Anche l’unico film brasiliano in concorso gira intorno a una figura femminile, in una edizione del festival che sta mostrando molti ritratti interessanti di donne. La protagonista di Aquarius di Kleber Mendonça Filho è Sonia Braga, celebre anche in Italia per le telenovas passate negli anni ’80 sulle tv commerciali. Una grande attrice Sonia Braga, molto amata in Brasile e già in zona palmares. Un film sulla resistenza e la tenacia di una sessantenne nel tenersi stretta la propria casa minacciata da un’agenzia immobiliare che vorrebbe comprarla. L’Aquarius è il complesso di edifici costruito negli anni ’40 di cui Clara è rimasta l’ultima inquilina. Nella sua casa c’è la sua vita, i suoi ricordi, legati al marito e ai figli. Oltre alla sua passione musicale, diventata una professione. Un pretesto per raccontare il Brasile di ieri e di oggi, che mai come in questi giorno sta attraversando un periodo complicato politicamente. Per questo la delegazione di Aquarius ha calcato il tappeto rosso con dei cartelli in difesa della democrazia.

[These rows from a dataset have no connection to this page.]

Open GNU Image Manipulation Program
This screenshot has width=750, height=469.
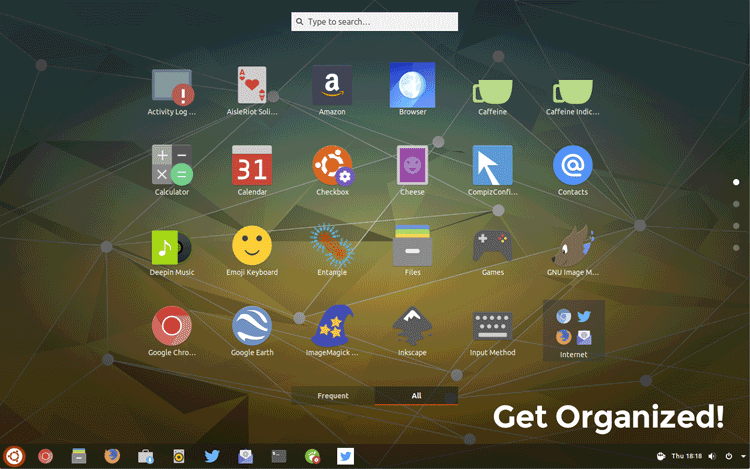[573, 246]
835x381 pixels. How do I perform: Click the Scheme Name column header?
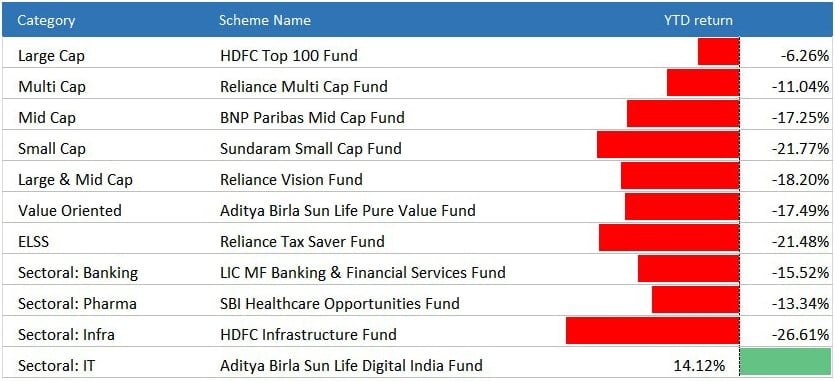265,20
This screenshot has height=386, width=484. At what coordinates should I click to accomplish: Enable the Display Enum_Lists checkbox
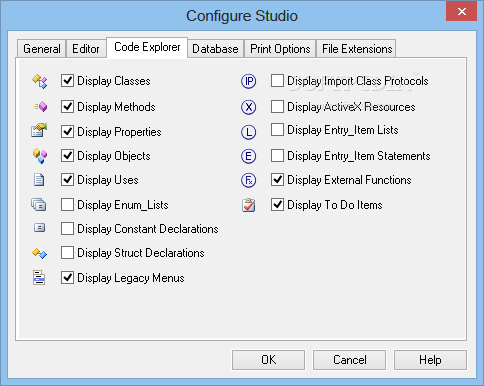pos(67,205)
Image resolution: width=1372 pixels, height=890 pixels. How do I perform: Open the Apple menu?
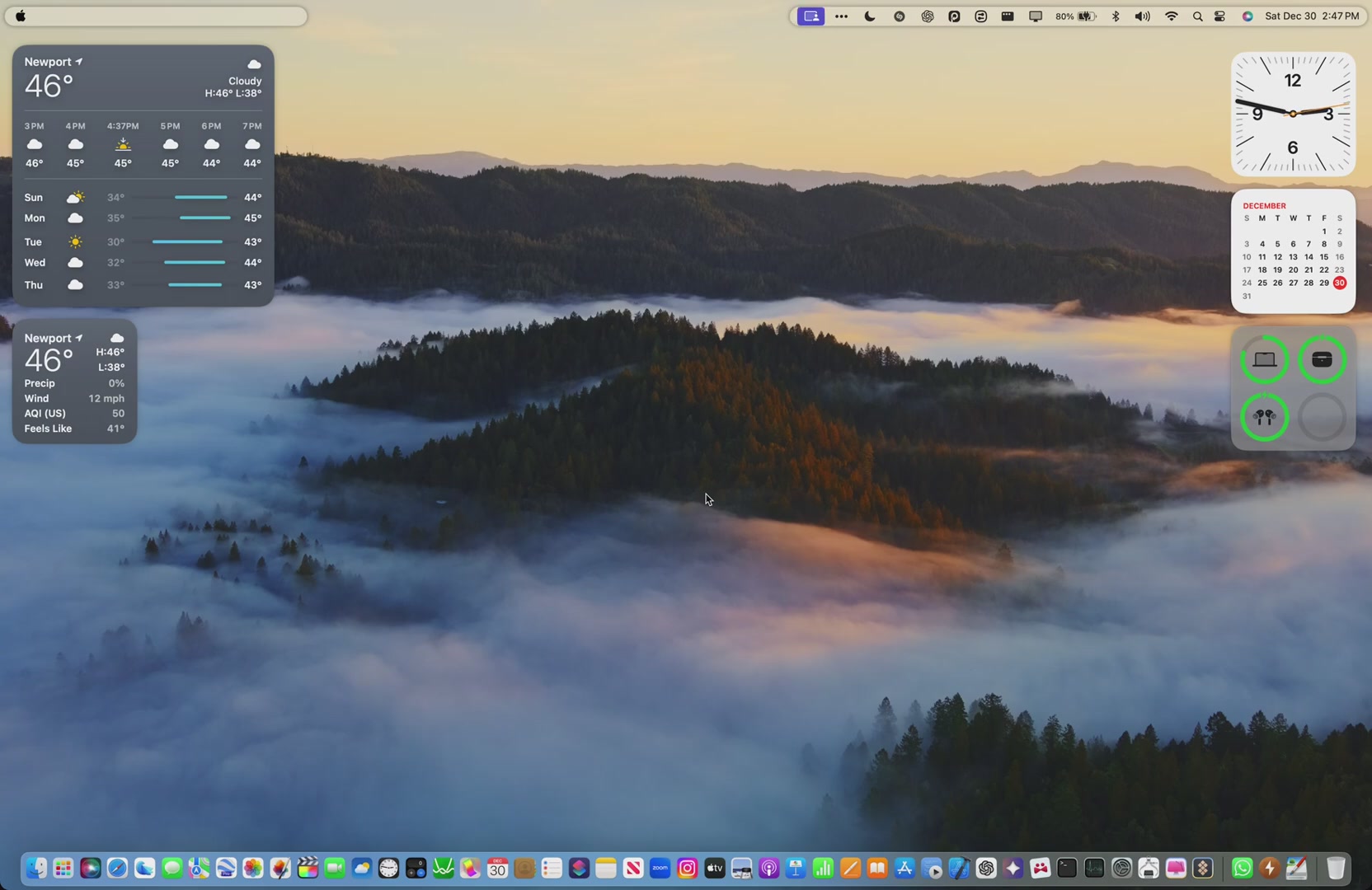[21, 16]
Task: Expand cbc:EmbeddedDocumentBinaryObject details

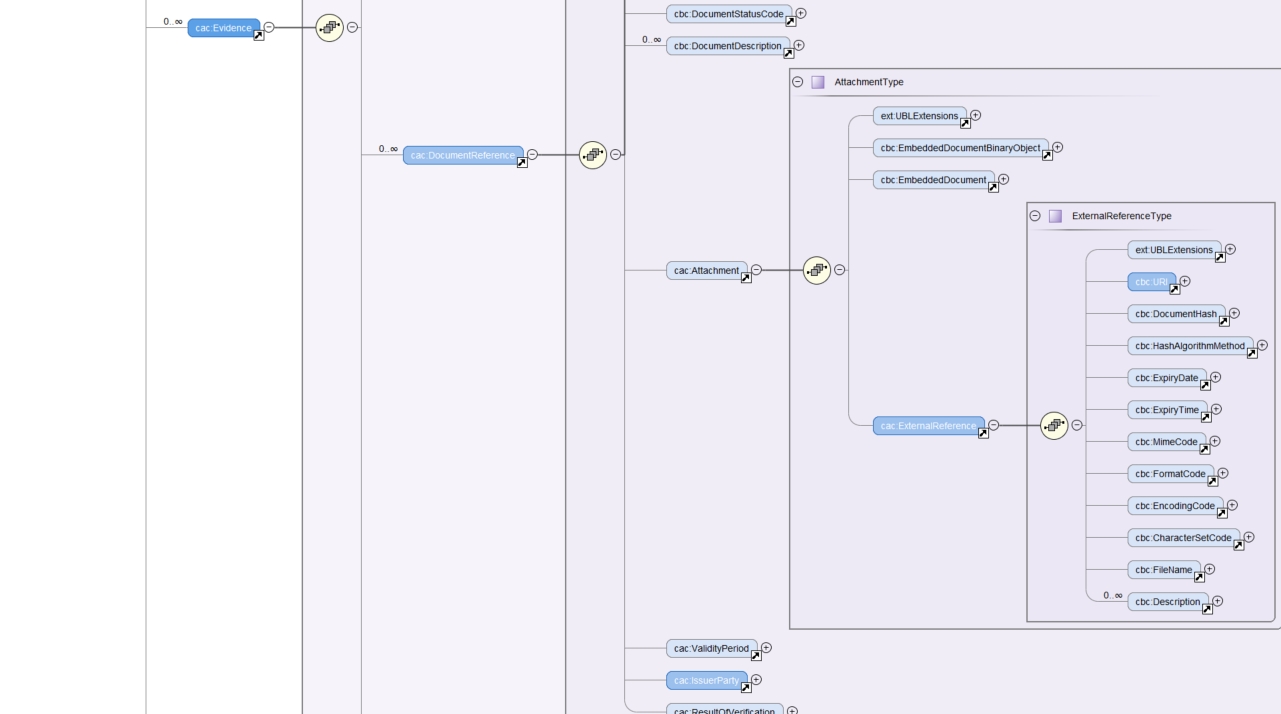Action: pyautogui.click(x=1057, y=146)
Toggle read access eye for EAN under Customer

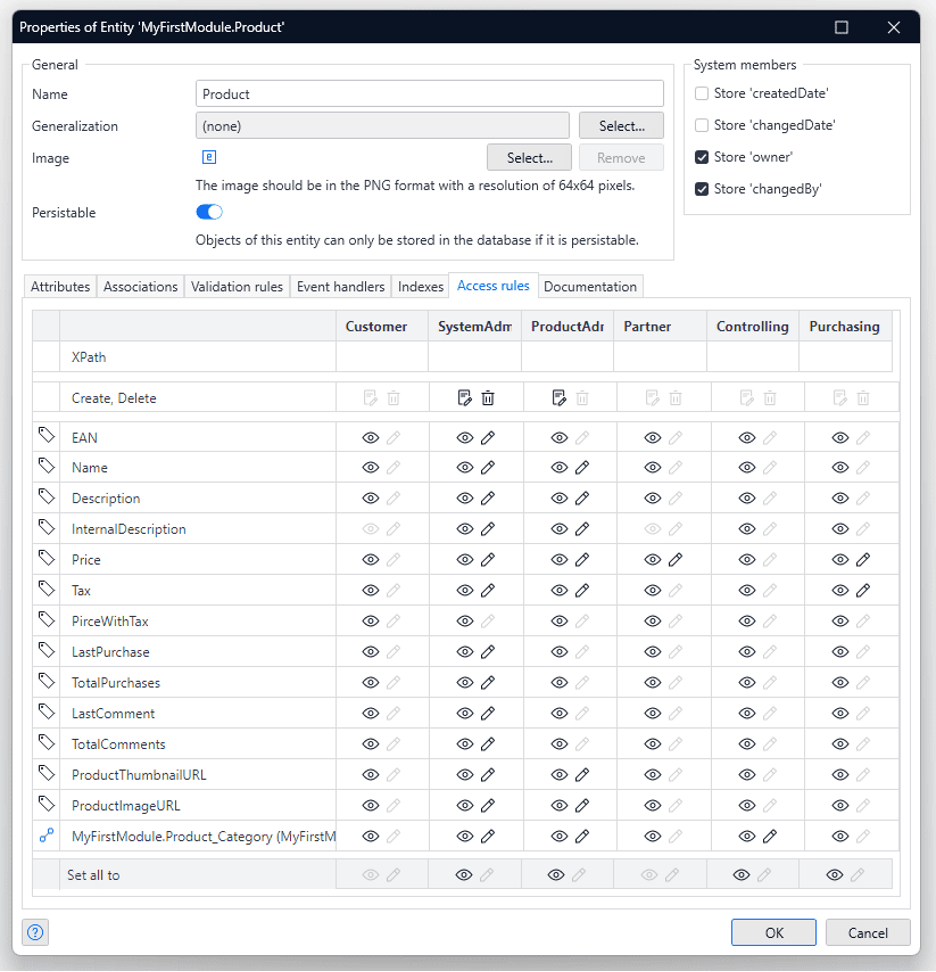370,437
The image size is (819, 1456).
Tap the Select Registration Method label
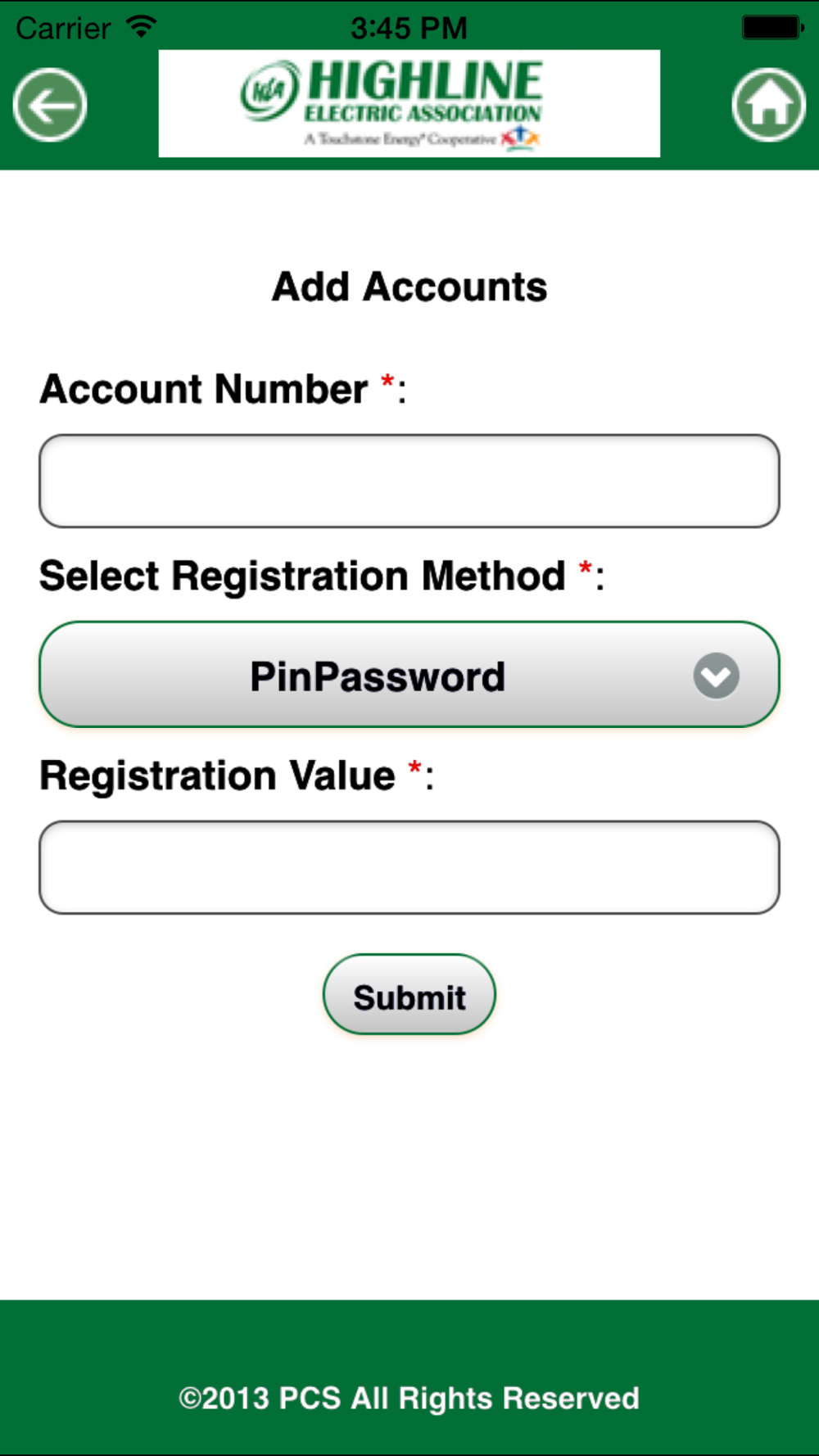pos(302,576)

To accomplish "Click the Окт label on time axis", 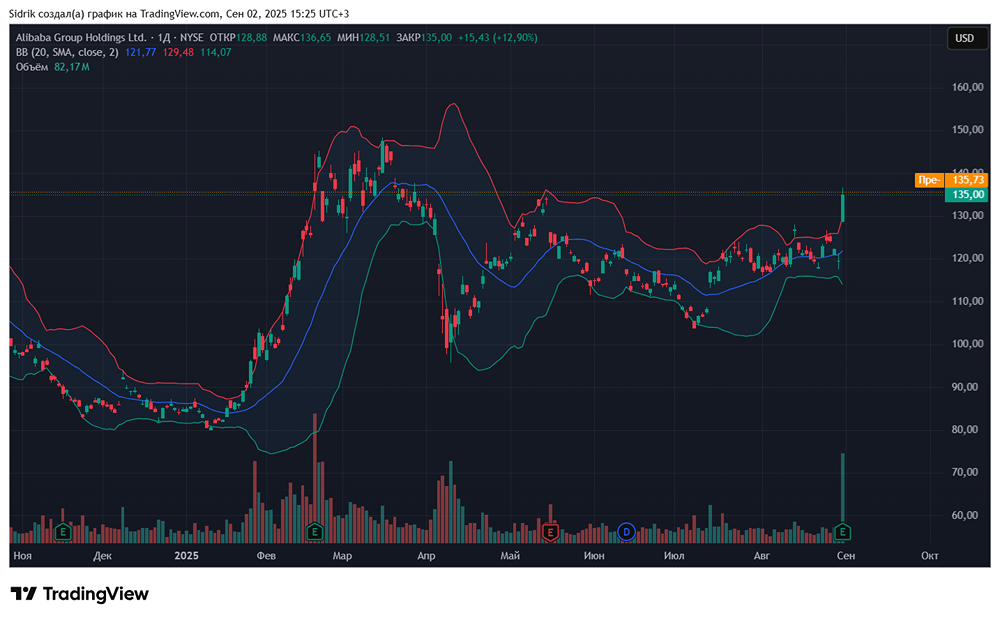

Alla Quinzaine des Réalisateurs è passato un altro film italiano. È Fiore di Claudio Giovannesi (Alì ha gli occhi azzurri), girato all’interno di un carcere con un progetto quasi documentaristico che vede coinvolti alcuni detenuti. I due ragazzi protagonisti, Dafne e Josh, escono da lì e le loro storie sono fedeli alla realtà. La sceneggiatura del film è stata scritta prendendo spunto dalla quotidianità e le regole del carcere, studiati stando molto tempo lì dentro. Soprattutto intorno alla divisone tra settori maschili e femminili per poter raccontare la travagliata storia d’amore, quasi impossibile tra i due ragazzi e la costante ricerca d’amore. Valerio Mastandrea è il padre di Dafne, anche lui con un passato in carcere è agli arresti domiciliari e non riesce a occuparsi della figlia.